The business community came away with both wins and losses during the recent legislative session, which Louisiana Association of Business and Industry President Stephen Waguespack describes as “a good news, bad news session.”
On the plus side, lawmakers approved $700 million in transportation infrastructure spending—including $140 million for two key projects in the Capital Region, and a statewide ridesharing framework for services such as Uber and Lyft. They also fought off efforts to raise the minimum wage and other employer mandates proposed by Gov. John Bel Edwards’ administration, and successfully amended a bill in the final hours of the session that would require the state to return taxpayer money from a tax that is later declared unconstitutional.
On the downside, efforts to enact comprehensive tort reform proved unsuccessful. Lawmakers also failed to identify a recurring source of transportation infrastructure funding—like a gas tax—and to streamline ITEP, which was being pushed by the LABI.
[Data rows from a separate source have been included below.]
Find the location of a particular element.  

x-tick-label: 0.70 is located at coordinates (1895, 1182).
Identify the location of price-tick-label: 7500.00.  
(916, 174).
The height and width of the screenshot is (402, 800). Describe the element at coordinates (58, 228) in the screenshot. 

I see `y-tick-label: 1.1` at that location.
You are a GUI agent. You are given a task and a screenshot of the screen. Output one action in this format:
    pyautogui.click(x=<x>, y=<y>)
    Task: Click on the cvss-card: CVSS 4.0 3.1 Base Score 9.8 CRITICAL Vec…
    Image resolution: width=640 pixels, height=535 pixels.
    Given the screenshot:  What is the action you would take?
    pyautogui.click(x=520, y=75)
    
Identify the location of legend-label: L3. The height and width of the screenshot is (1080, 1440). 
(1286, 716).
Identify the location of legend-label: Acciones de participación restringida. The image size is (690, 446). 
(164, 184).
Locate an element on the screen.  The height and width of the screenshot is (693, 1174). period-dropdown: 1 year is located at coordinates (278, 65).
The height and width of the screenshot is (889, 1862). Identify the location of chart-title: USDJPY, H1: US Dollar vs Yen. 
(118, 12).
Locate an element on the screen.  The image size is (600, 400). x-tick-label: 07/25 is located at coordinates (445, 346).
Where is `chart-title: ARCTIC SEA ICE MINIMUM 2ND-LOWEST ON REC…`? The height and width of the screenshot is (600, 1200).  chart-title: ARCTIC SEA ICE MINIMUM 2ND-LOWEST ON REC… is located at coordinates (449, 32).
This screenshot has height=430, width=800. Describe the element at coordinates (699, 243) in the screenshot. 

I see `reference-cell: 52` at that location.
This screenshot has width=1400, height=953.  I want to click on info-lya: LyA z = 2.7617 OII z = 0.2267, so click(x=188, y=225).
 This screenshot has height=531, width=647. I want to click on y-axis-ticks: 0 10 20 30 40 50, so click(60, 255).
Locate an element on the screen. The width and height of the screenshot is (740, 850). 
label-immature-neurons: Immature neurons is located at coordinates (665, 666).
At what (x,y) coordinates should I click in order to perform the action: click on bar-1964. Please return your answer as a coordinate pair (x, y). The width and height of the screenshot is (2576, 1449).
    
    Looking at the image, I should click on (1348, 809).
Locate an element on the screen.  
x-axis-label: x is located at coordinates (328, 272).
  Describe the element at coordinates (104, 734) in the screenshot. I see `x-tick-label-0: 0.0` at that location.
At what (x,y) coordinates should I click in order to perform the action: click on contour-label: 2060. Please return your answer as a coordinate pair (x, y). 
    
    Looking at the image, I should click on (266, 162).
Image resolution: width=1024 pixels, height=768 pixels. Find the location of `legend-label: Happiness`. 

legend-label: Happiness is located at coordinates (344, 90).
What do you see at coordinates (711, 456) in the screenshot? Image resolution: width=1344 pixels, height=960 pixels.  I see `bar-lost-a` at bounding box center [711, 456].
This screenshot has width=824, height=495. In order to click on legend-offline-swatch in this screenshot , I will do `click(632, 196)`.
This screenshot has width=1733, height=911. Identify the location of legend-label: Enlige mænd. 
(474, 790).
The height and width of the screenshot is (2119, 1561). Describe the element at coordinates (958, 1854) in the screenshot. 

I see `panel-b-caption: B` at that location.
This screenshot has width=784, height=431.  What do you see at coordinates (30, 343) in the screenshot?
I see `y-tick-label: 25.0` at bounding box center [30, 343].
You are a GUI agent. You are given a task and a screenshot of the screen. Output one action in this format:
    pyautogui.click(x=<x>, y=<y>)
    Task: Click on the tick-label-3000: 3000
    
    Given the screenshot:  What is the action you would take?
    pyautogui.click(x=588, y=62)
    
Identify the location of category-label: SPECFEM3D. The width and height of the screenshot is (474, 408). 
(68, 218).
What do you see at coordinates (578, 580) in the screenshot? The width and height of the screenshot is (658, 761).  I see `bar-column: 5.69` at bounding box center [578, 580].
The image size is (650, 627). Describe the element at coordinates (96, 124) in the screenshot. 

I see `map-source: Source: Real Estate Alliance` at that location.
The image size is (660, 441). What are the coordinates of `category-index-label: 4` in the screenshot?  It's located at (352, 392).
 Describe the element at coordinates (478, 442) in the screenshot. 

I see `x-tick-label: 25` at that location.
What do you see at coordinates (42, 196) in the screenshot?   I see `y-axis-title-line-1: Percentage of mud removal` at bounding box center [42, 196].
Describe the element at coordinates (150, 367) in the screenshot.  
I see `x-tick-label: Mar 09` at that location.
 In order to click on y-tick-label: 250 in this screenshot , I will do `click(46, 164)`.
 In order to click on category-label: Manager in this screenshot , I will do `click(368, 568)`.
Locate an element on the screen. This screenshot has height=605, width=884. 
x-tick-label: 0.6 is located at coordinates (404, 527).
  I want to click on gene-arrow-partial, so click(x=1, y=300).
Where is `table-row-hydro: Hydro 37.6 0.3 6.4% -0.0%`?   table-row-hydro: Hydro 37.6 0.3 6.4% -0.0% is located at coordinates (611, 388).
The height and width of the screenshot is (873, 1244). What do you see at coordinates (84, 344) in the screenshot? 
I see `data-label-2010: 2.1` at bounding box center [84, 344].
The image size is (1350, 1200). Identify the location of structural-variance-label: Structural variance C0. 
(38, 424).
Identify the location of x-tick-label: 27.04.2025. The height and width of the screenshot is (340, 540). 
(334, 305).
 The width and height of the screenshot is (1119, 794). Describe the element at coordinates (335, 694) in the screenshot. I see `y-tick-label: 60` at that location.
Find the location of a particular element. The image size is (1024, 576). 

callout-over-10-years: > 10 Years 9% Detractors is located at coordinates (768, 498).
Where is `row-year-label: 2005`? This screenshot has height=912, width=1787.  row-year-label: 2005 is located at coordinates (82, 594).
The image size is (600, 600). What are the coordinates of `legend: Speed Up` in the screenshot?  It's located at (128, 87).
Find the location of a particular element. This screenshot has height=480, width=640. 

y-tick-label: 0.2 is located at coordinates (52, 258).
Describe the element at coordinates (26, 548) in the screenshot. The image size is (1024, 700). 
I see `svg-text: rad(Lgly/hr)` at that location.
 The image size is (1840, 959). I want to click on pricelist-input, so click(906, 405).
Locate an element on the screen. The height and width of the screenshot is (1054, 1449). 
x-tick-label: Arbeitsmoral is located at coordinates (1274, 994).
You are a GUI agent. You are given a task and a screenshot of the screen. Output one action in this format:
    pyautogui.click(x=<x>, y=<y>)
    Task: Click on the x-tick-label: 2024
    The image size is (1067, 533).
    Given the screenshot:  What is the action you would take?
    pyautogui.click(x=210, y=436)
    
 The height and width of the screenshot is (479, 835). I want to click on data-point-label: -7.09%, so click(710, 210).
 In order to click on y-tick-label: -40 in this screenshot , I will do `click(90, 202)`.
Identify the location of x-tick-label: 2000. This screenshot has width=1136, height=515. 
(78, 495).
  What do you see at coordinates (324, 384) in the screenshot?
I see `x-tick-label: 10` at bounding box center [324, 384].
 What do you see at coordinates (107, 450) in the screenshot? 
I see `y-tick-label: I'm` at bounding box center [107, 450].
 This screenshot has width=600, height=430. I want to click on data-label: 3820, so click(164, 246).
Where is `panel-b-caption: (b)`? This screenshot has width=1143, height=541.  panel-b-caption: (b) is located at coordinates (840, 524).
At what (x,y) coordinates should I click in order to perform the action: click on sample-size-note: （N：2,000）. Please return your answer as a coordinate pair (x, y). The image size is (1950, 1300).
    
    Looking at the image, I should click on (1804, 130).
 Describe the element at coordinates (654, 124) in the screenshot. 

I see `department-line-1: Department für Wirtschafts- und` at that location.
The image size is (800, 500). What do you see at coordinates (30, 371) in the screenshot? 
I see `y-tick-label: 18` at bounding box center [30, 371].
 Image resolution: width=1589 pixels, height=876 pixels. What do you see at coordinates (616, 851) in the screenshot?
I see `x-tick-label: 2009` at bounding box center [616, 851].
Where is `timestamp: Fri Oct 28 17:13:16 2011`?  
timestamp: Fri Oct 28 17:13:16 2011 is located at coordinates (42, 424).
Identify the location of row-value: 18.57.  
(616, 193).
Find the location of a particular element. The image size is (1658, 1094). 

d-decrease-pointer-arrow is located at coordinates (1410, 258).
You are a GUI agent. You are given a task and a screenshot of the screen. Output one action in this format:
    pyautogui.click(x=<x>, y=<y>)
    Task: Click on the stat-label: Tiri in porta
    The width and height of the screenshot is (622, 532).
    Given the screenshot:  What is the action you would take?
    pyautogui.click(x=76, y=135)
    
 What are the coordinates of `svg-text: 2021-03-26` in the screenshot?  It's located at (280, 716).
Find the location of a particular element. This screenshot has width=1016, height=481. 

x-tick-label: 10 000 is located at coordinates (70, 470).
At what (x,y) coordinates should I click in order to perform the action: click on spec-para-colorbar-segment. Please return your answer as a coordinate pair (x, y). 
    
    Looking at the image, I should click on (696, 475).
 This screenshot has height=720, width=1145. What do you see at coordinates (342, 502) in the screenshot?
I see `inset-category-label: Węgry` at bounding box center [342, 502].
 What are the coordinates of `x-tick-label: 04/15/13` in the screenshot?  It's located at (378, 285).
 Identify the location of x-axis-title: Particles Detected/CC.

Beyond that, lawmakers failed to make progress towards addressing comprehensive fiscal reform or agreeing to convene a Constitutional Convention. But such overarching measures weren’t expected to get serious consideration in an election-year session.
“We’re not worse off than we were before the session and in some respects we’re better off,” says Liz Smith, BRAC’s vice president for economic competitiveness. “When you have a session in an election year, legislators want to be both visible and completely uncontroversial so they have not taken on the huge systemic concerns the business community and citizenry have.”
For the Capital Region, in particular, it was also a mixed-results session. Among the measures BRAC successfully supported was a bill that will make it less risky for developers to invest in blighted properties and a “good government” bill that will make it easier for the Baton Rouge police chief to promote officers based on merit instead of just seniority.
Other local wins for the Capital Region were bills laying out the framework for growing hemp, which Smith says will benefit rural areas of the region, and a measure that enables charter schools to finance projects using tax-exempt bonds, putting them on an equal footing with other public schools.
Among the disappointments at the local level was lawmakers’ refusal to extend the historic building tax credits program—a key incentive in historic renovations—beyond 2021, when it is set to expire.
“That program has really helped revitalize a lot of areas so hopefully the Legislature will come back and address this at a later date, before the program expires,” Smith says.
Though lawmakers failed to take up some of the long-standing issues on the LABI and BRAC wish list, Waguespack and others are optimistic that the fall election season will be an opportunity to begin emphasizing the importance of such issues with candidates.
Tort reform, in particular, he believes, is an issue whose time is coming.
“This will be a huge issue in the elections,” he says. “For the first time in decades, the Capitol has been put on notice that tort reform is coming. I think the status quo figured out a way to kill it this time, but their days are numbered.”